Сотрудник бросился к двери и силился разломать ее: напрасно!

– Ах, черт возьми! Вот тебе и раз! Получил, а я ничего и не знаю…

Лицо сотрудника, показавшееся снова в отверстии форточки, выражало дикую злость и отчаяние.

– Он в лавке?

– Был, да ушел, – отвечал мальчик…

– Ушел? Ну, теперь его не поймаешь!.. С кем?

– С Иваном Ивановичем… да еще, не знаю, какой-то новый, седой… Пить чай пошли.

– Куда?

– Под машину.

– Под машину?.. Х.Х.Х., попробуй оттуда: не сломаешь ли как замок… Может быть, захвачу!

Мы все вместе и каждый порознь перепробовали свою силу в уничтожении преграды, отделявшей нас от сотрудника; но усилия были тщетны…

– А потом куда он пойдет?

– Куда? Вы ведь знаете, как всегда… в другое какое-нибудь заведение… Наш хозяин вина не пьет… то и дело чай… Прощайте-с.

– Постой, дам записку.

Сотрудник сбегал в кабинет и возвратился с лоскутком бумаги, свернутым в виде треугольника.

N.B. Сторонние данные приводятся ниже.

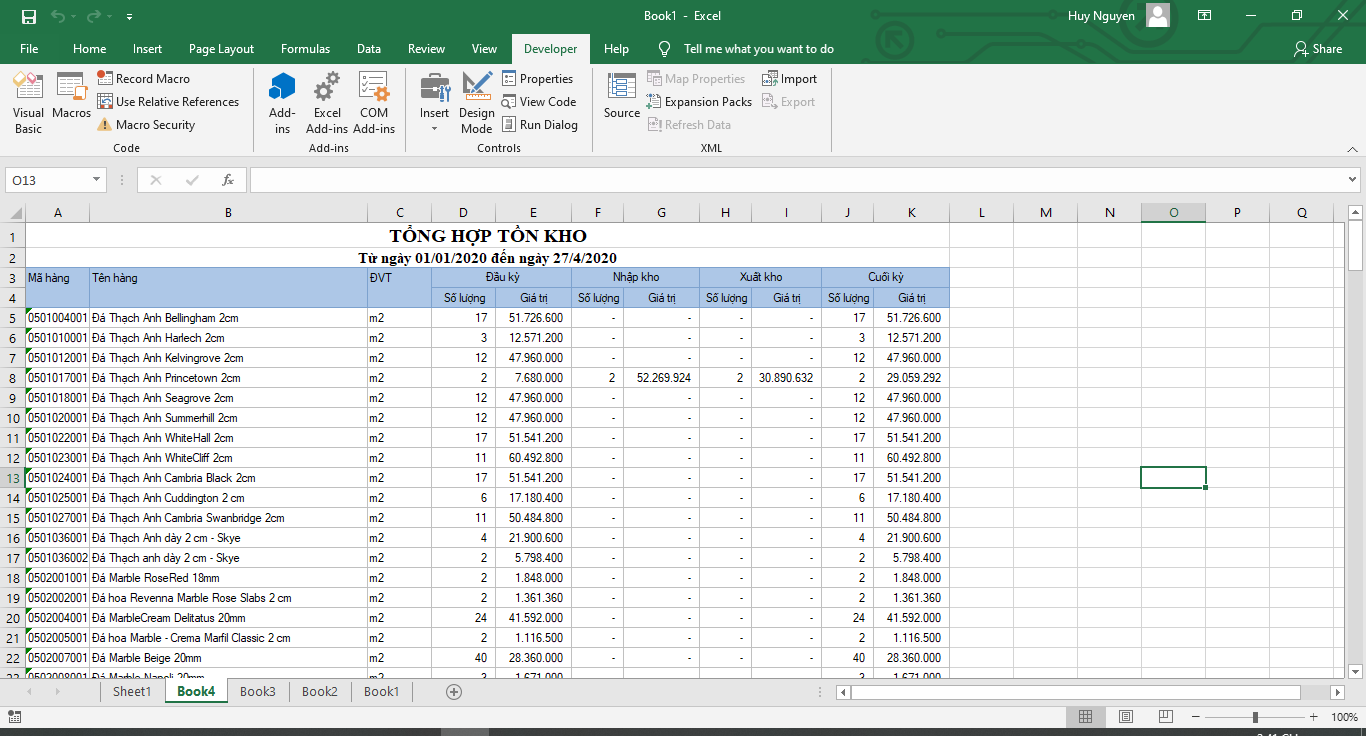Expand the Insert controls dropdown
Screen dimensions: 1366x736
coord(434,127)
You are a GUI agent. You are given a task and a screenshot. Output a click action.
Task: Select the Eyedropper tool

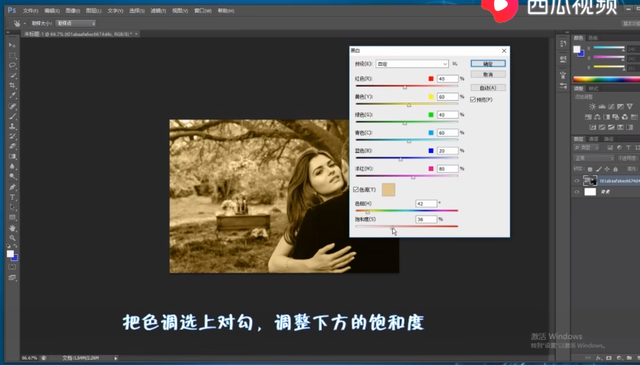click(12, 96)
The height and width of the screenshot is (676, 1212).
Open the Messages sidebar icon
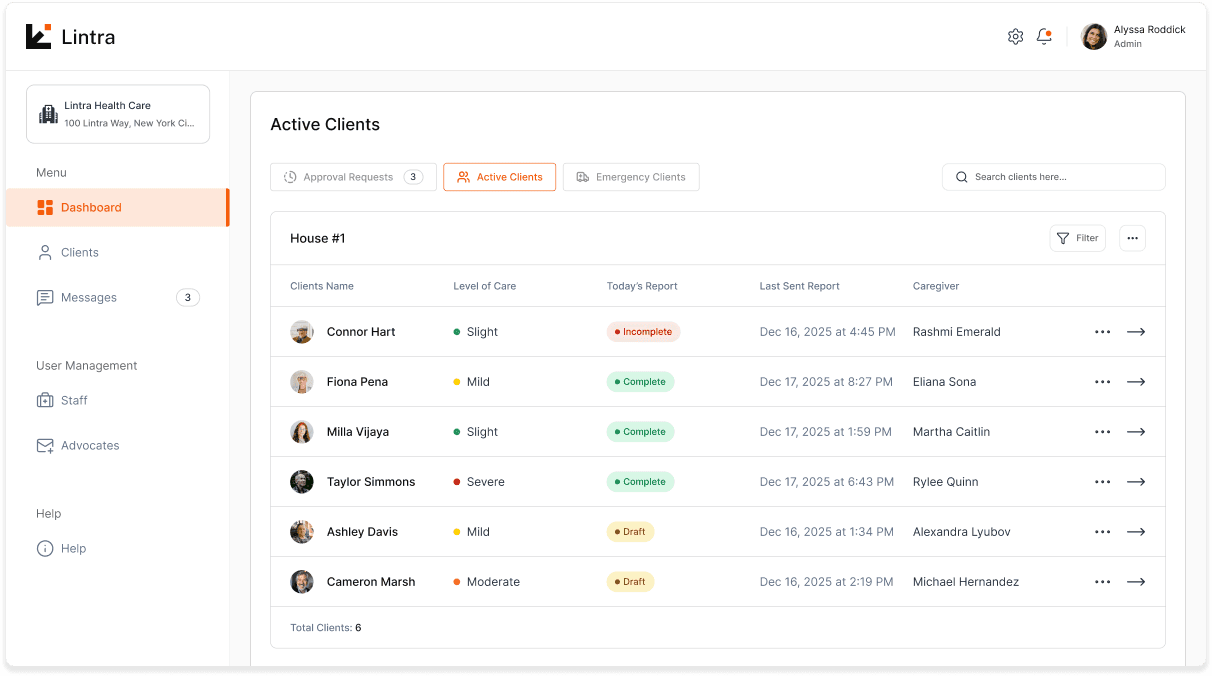click(x=44, y=297)
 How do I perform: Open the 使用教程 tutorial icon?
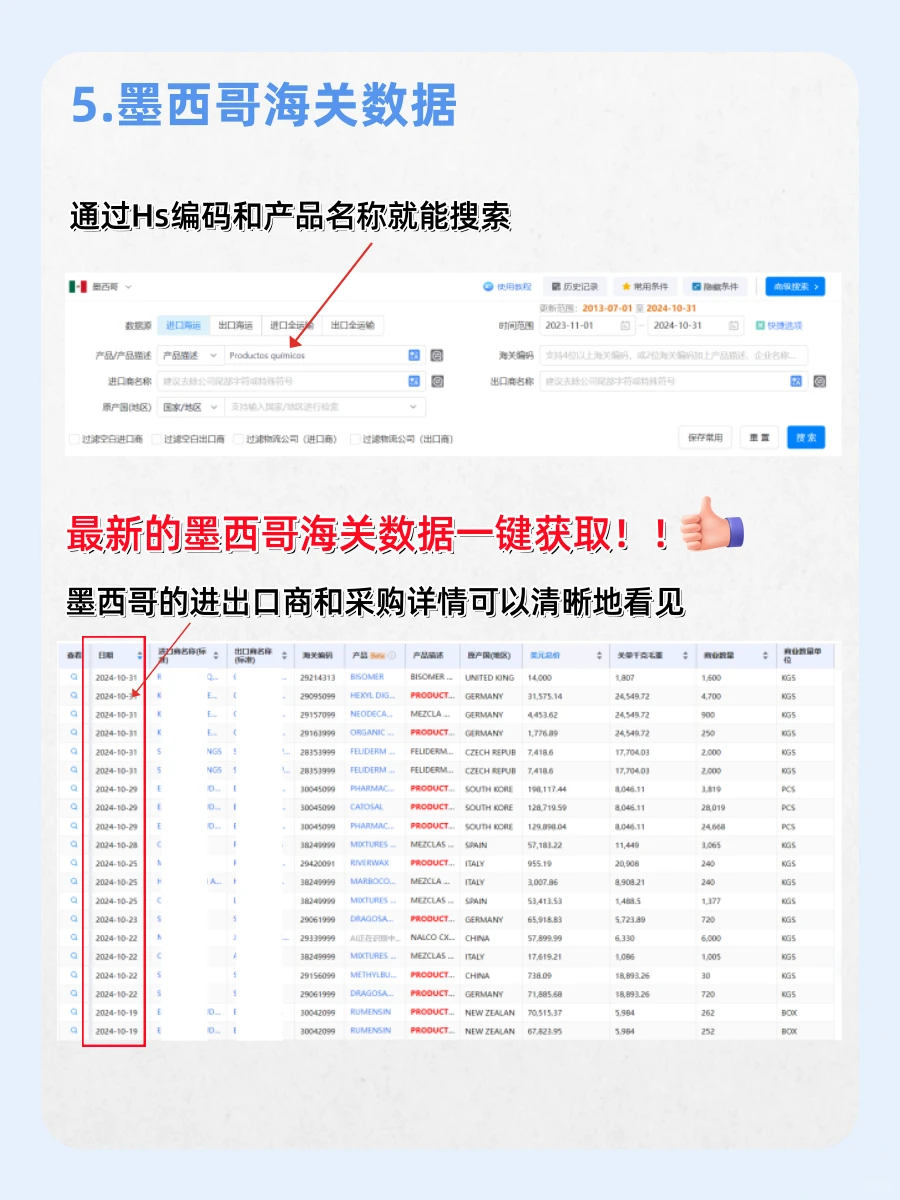click(489, 286)
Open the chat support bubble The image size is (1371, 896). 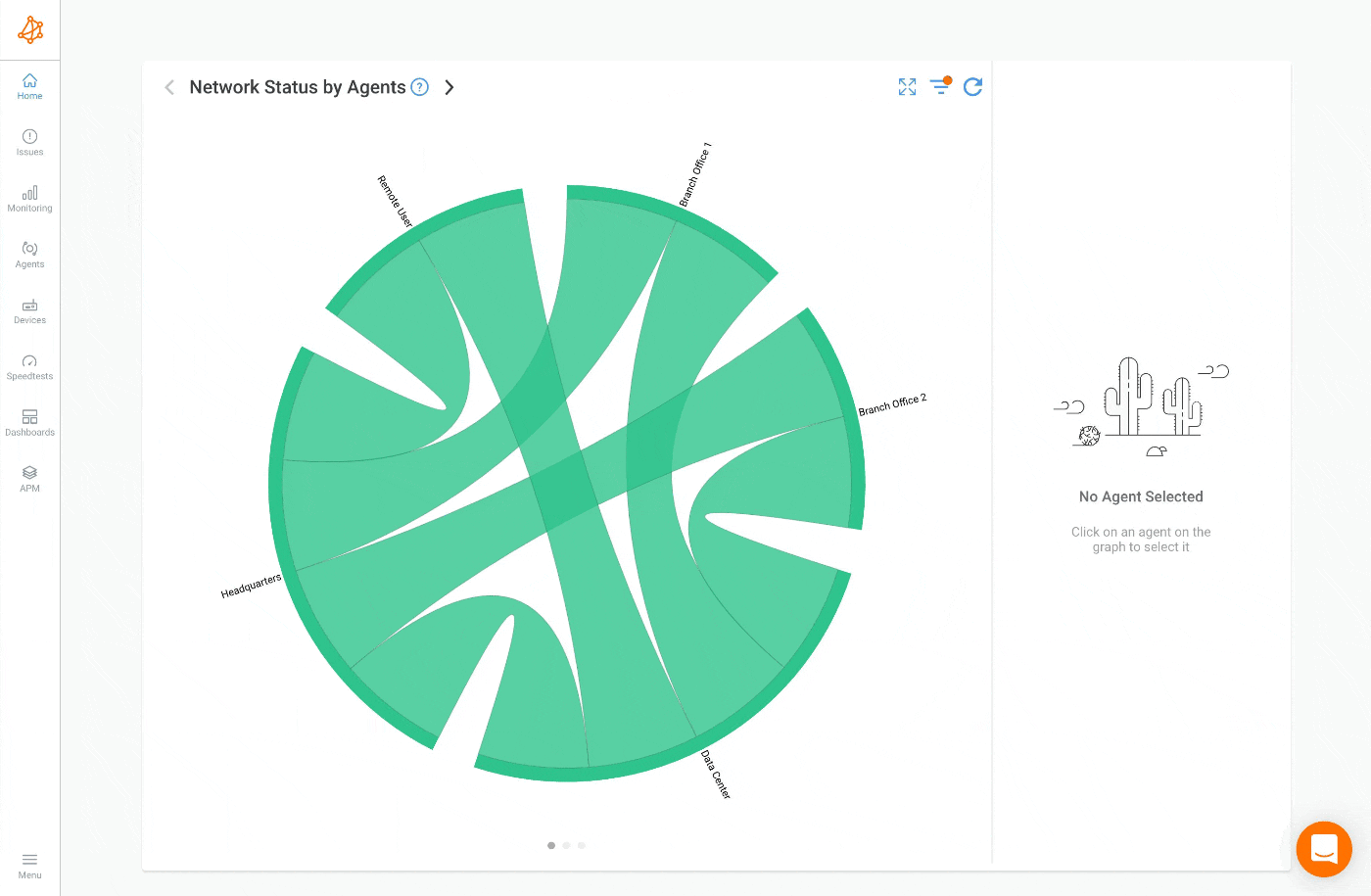(1324, 849)
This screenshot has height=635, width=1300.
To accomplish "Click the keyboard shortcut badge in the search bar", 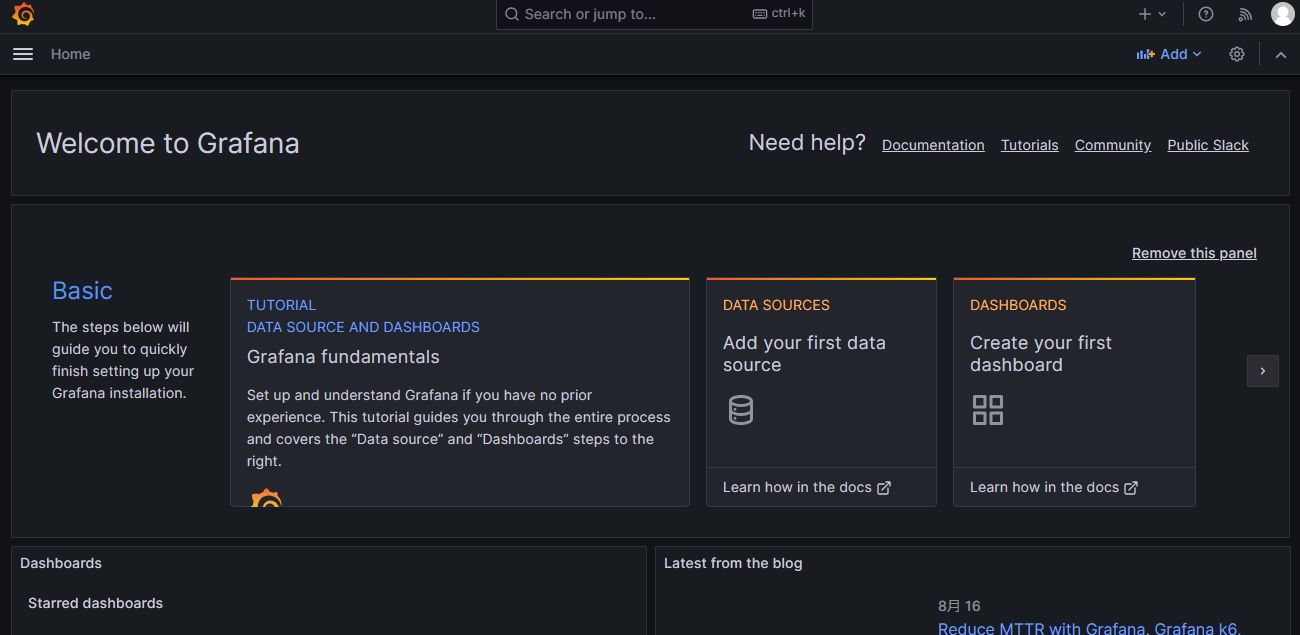I will [x=778, y=14].
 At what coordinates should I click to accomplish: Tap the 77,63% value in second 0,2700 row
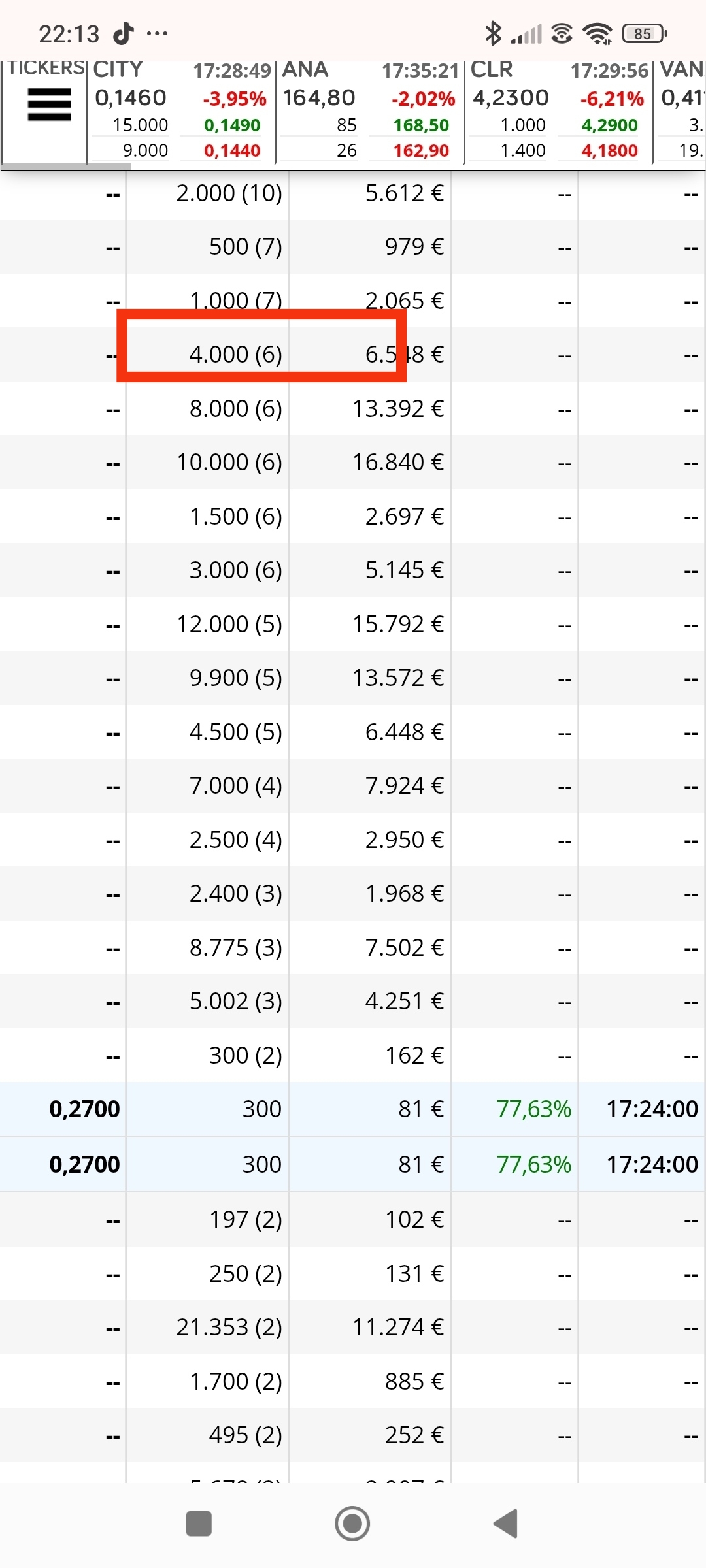coord(533,1164)
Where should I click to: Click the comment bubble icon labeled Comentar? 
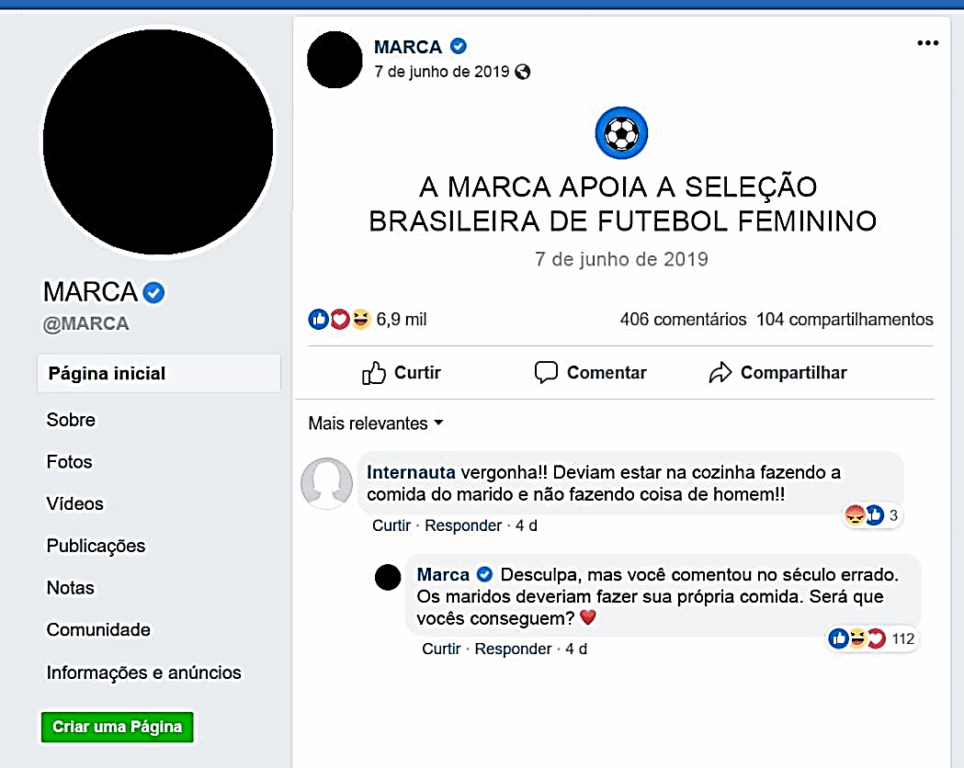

– Скажи, что, если не исполнит моей просьбы, брошу работу, разругаю все его книги…. Слышишь, все разругаю, И еще слушай… он меня выведет из терпения: я ему разобью рожу, ей-богу, разобью! я ему задам… понимаешь? ей-богу, задам!! Так и скажи.

– Хорошо, – отвечал мальчик с улыбкою, которая доказывала, что ему приятно было бы, если б сотрудник исполнил свое обещание.